El anuncio se hizo este martes. Un panel bipartidista de cuatro integrantes de la Cámara de Representantes estatal encabezará el proceso, que funcionará como una especie de “comisión de la verdad”. La meta es revisar si la propiedad fue utilizada para facilitar abuso sexual y trata de personas, y si hubo fallas, o incluso corrupción, por parte de funcionarios públicos.
Qué busca esclarecer la comisión
Entre las principales dudas que intentan resolver los legisladores están:
- Si el rancho sirvió como escenario para abusos o actividades vinculadas a la explotación sexual.
- Por qué Epstein no fue inscrito como delincuente sexual en Nuevo México después de declararse culpable en 2008 en Florida por solicitar prostitución a una menor.
- Si alguna autoridad local encubrió información o actuó con negligencia.
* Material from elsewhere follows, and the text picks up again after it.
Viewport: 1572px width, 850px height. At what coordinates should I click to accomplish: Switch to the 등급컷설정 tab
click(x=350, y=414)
- Y si el propio estado tuvo algún grado de responsabilidad.
La representante demócrata Marianna Anaya, de Albuquerque, pidió públicamente que cualquier persona con información se acerque a la comisión.
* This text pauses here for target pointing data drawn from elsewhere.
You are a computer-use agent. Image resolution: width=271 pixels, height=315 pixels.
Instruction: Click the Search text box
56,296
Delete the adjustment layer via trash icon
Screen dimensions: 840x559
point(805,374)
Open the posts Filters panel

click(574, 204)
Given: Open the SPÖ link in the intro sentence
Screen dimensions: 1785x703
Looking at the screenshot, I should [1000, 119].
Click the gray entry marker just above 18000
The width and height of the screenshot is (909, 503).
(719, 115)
“Ese perpetrador no podía actuar solo. No podía dirigir una red de prostitución solo, no podía cometer este tipo de delitos financieros solo. Por lo tanto, como comisión, sabemos que quienes los facilitaron también deben rendir cuentas, incluido el propio estado, si es necesario”, dijo Anaya en conferencia de prensa. También aseguró que recibirán testimonios con confidencialidad.
El rancho en el centro de las sospechas
Epstein compró el llamado Rancho Zorro en 1993 al entonces exgobernador demócrata Bruce King. Con el tiempo construyó una mansión de unos 2,480 metros cuadrados en lo alto de una colina, además de una pista de aterrizaje privada.
Tras su muerte en 2019, mientras enfrentaba cargos federales por tráfico sexual de menores, la propiedad quedó en manos de su patrimonio. En 2023 fue vendida por sus herederos y el dinero se destinó a pagar acreedores.
El nuevo dueño es la familia de Don Huffines, político republicano de Texas. En la red social X, Huffines informó que rebautizaron el lugar como San Rafael Ranch, en honor a un santo asociado con la sanación, y que planean convertirlo en un retiro cristiano.
Un caso que sigue generando repercusiones
En los últimos días, nuevas revelaciones sobre vínculos con Epstein han provocado la salida o el despido de varias figuras de alto perfil, lo que vuelve a poner el foco en el alcance real de su red de contactos.
Aunque Epstein murió, el debate sobre quiénes lo ayudaron y qué autoridades pudieron haber fallado, sigue abierto. La comisión legislativa no ha fijado una fecha para concluir su trabajo, pero adelantó que podría llamar a declarar a funcionarios actuales y anteriores, además de revisar archivos oficiales.
Para muchos, la pregunta de fondo ya no es solo qué hizo Epstein, sino quiénes más sabían y qué hicieron, o dejaron de hacer, frente a las señales de alerta.